Le même phénomène est à l’œuvre, encore plus visible, chez « les maigres », qui figurent souvent parmi les bonnets A (et réciproquement). Elles n’ont pas tous les atouts, mais elles sont nettement plus offensives que les autres femmes. Pensez-donc ! 37% auraient déjà dragué, en vrai, au moins une fois dans leur vie ! (Rappel : durant les trois dernières années, 4% maximum dans la vraie vie et 6% maximum sur l’internet. Le reste, ce sont des souvenirs un peu flous.)

Enfin, examinons les effets de l’âge. Avant 30 ans, on préfère que les hommes prennent l’initiative, on s’invite l’un l’autre et on se fiche de qui paiera l’addition. Et à 30 ans… Paf le Mur ! La désirabilité commence un peu à décliner (elle suit exactement la fertilité), la concurrence de la nouvelle génération de vingtenaire se fait sentir : il est temps de descendre du manège et de s’établir dans une « relation sérieuse ». Tout d’un coup, la trentenaire prend des initiatives, tout en regrettant désormais que des femmes comme elle aient à faire le premier pas. Si ses efforts de drague allusive ne sont pas compris par Julien, Romain ou Kevin, elle ira même jusqu’à lui lancer une invitation. Mais il aura intérêt à payer l’addition, pour preuve de sa capacité à approvisionner sa compagne et ses enfants dans leur future vie de couple.

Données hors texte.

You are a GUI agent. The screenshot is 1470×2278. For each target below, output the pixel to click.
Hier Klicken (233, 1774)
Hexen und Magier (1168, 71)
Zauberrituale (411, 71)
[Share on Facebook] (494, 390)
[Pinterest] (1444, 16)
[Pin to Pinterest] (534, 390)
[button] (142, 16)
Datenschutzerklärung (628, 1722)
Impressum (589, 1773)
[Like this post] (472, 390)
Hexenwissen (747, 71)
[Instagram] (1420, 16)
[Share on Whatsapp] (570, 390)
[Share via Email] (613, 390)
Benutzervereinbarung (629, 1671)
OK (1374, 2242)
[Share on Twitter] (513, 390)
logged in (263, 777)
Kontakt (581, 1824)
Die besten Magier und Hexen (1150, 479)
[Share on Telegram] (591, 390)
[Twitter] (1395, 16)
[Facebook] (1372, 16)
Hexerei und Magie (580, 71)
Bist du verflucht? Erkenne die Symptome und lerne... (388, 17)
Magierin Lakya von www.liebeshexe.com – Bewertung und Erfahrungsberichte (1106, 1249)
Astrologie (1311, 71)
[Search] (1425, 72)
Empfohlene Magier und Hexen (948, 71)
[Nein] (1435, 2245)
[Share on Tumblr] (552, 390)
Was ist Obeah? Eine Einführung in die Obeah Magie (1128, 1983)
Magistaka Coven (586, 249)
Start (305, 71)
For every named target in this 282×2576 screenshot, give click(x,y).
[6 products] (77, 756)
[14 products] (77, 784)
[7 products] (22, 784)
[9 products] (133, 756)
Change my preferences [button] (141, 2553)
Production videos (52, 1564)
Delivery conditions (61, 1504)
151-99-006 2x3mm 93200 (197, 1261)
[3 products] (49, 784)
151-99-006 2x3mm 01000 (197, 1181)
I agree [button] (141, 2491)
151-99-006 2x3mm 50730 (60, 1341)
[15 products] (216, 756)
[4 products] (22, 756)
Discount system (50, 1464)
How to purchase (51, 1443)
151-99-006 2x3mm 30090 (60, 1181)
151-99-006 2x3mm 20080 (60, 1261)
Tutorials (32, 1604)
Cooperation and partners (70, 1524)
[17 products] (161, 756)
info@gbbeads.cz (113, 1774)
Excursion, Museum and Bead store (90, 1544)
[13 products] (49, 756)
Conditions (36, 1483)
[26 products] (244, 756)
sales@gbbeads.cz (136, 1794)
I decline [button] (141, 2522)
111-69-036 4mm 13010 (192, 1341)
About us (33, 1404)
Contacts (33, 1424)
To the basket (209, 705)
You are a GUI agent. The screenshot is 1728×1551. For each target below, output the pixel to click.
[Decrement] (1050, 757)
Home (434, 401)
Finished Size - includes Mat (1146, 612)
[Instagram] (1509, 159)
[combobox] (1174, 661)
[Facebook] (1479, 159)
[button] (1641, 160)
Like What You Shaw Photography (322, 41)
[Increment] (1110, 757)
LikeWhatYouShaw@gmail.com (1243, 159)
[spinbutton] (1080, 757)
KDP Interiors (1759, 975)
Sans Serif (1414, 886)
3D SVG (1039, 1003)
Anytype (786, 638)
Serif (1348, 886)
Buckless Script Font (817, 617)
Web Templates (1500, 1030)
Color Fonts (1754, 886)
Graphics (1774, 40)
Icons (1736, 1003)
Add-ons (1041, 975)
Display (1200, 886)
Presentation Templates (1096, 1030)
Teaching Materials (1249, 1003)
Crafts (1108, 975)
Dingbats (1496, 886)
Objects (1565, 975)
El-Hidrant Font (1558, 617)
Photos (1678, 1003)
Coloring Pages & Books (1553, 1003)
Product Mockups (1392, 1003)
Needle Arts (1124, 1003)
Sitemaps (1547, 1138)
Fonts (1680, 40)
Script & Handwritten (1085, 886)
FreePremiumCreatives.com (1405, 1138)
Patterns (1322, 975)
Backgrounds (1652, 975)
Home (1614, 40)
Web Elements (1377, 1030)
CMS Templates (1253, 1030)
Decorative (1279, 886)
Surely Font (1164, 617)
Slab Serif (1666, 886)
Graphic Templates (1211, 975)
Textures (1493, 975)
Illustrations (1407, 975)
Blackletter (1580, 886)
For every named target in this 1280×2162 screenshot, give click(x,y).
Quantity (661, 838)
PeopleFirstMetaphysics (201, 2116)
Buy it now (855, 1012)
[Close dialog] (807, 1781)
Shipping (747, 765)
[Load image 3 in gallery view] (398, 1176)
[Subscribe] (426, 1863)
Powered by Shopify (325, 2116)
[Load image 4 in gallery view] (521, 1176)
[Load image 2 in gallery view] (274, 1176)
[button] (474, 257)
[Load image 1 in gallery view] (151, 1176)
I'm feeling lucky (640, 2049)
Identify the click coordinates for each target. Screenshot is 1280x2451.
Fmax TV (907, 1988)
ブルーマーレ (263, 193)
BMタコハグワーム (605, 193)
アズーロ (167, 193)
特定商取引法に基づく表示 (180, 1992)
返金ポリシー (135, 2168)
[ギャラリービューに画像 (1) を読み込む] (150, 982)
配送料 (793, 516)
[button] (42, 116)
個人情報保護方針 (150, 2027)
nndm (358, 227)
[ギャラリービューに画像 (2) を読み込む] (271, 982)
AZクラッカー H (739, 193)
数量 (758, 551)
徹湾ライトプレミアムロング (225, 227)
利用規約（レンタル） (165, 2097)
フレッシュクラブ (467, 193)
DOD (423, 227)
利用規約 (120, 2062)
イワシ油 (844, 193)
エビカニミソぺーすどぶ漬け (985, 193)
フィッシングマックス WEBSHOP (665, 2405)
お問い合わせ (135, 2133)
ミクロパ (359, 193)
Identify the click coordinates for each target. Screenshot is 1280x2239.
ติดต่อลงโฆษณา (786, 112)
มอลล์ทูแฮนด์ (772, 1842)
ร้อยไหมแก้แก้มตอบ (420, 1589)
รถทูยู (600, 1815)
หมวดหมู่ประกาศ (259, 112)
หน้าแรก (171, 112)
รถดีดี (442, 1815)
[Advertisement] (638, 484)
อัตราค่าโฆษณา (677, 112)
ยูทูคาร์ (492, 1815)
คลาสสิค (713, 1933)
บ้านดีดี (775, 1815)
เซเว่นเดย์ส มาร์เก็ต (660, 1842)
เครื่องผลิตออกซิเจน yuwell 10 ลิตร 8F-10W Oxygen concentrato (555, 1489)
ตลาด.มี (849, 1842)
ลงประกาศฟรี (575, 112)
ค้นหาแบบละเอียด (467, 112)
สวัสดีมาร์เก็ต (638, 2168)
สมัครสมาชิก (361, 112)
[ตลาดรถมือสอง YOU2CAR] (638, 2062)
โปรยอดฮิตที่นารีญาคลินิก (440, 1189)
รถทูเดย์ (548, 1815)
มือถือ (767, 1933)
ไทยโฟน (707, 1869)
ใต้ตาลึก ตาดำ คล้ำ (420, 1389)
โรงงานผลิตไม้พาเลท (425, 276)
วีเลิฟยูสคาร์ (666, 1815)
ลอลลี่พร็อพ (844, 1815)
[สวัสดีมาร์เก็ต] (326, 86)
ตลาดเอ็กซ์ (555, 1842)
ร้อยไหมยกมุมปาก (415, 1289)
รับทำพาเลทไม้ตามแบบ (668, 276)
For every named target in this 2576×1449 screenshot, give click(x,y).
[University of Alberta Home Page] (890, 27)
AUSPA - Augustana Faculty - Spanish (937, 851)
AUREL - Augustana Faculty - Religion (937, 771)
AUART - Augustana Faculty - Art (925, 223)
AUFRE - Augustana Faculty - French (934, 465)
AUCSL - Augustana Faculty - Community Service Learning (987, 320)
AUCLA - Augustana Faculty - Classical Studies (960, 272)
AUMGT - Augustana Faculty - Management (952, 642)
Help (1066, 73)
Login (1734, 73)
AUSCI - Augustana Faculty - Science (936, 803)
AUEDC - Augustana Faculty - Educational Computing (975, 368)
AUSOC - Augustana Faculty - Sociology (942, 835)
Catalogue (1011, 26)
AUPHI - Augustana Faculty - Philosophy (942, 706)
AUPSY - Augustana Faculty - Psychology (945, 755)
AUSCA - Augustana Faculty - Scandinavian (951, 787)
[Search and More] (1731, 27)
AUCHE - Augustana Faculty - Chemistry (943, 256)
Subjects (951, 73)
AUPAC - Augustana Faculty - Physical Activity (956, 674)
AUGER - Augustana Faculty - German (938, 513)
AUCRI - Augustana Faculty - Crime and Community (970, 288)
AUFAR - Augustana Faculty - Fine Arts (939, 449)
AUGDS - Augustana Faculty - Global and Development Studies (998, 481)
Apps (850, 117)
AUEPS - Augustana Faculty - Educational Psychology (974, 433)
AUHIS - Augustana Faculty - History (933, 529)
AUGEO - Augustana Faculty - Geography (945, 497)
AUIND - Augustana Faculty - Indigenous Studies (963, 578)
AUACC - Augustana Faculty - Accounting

Nous pouvons maintenant répondre à la question : pourquoi les Françaises ne font-elles pas le premier pas ?

Parce que les femmes, Françaises ou pas, se montrent instinctivement plus sélectives que les hommes. L’homme idéal est celui qui assurerait au mieux les fonctions de parentalité, d’approvisionnement et de protection. Il serait grand, fort, intelligent, créatif, audacieux, tendre et généreux avec elle et sa progéniture mais indifférent aux autres, capable de balayer tous les obstacles et de gravir les échelons de la hiérarchie sociale jusqu’au sommet. Et d’être une super affaire au pieu, il va sans dire. Cet oiseau rare est si difficile à trouver que les femmes sont prêtes à l’espérer longtemps, très longtemps… trop longtemps. Passé 30 ans, elles n’acceptent que modérément de réviser leur stratégie instinctive pour une attitude un peu plus active et « égalitaire ».

Comme nous l’avons vu, certaines catégories de femmes sont un peu moins attentistes que les autres. Si vous souhaitez rencontrer une femme qui fera le premier pas, fréquentez des trentenaires maigres à tous petits seins, plutôt blondes ou châtaines. Si votre Valeur sur le Marché Sexuel lui semble dépasser la sienne, il se pourrait qu’elle vous drague un peu, par allusion. Soyez attentifs. L’occasion sera brève, peu claire, et la meilleure façon de la saisir sera de prendre aussitôt l’initiative, l’inviter à bouffer et payer l’addition. Vous lui offrirez ainsi le « sexisme bienveillant » dont elle rêve depuis la nuit des temps.